Thread: Index is not used for "IN (non-correlated subquery)"

Index is not used for "IN (non-correlated subquery)"

From
George
Date:
My use case:

I have a table which I expect to reach a size of more than 10M rows.
This table will have a column "partner_uuid" which will have a maximum
envisioned cardinality of 10.

I want different users of my web application to see different subsets
of that table. I am using row-level security for this, with a USING
clause similar to this:

        partner_uuid in (
            select p.uuid
            from userpartner up
            join partner p on p.id = up.partner_id
            where up.user_id::varchar = get_parameter('WEB_LOGGED_IN_USER_ID')
        )

I want to make sure that when running SELECTs the index of the
partner_uuid column will be used. It appears though that it is not
being used. Is there some way to make the query planner use the index
for this case or will I always have to run a query to load the allowed
partner_uuids, add them to my query so that they are hardcoded, and
then finally run the query so that it uses the index?

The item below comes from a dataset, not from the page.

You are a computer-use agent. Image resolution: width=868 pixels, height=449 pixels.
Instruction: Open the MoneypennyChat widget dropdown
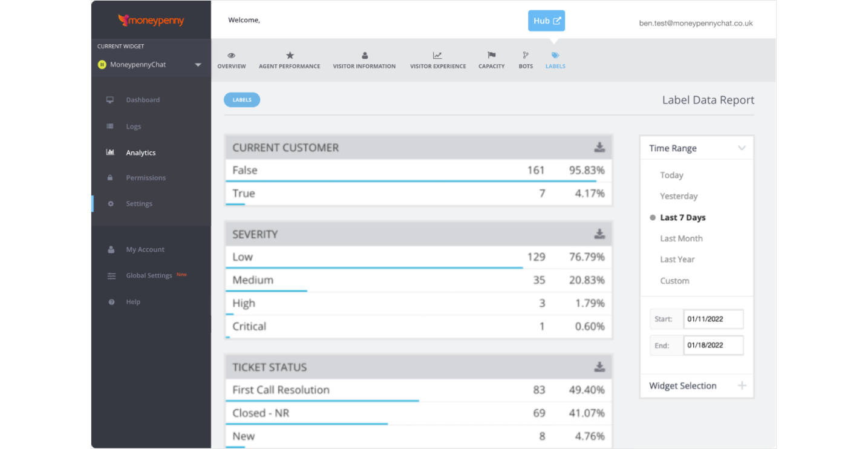(x=198, y=65)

For example, compare the following simplified and similar two cases,
one of which uses the index and one which does not:

explain  select * from wg3ppbm_transaction where partner_uuid in
('0f50ce66-6dcf-11e6-8b77-86f30ca893d3');

"Index Scan using wg3ppbm_transaction_f9b3d985 on wg3ppbm_transaction
(cost=0.28..227.67 rows=323 width=482)"
"  Index Cond: ((partner_uuid)::text =
'0f50ce66-6dcf-11e6-8b77-86f30ca893d3'::text)"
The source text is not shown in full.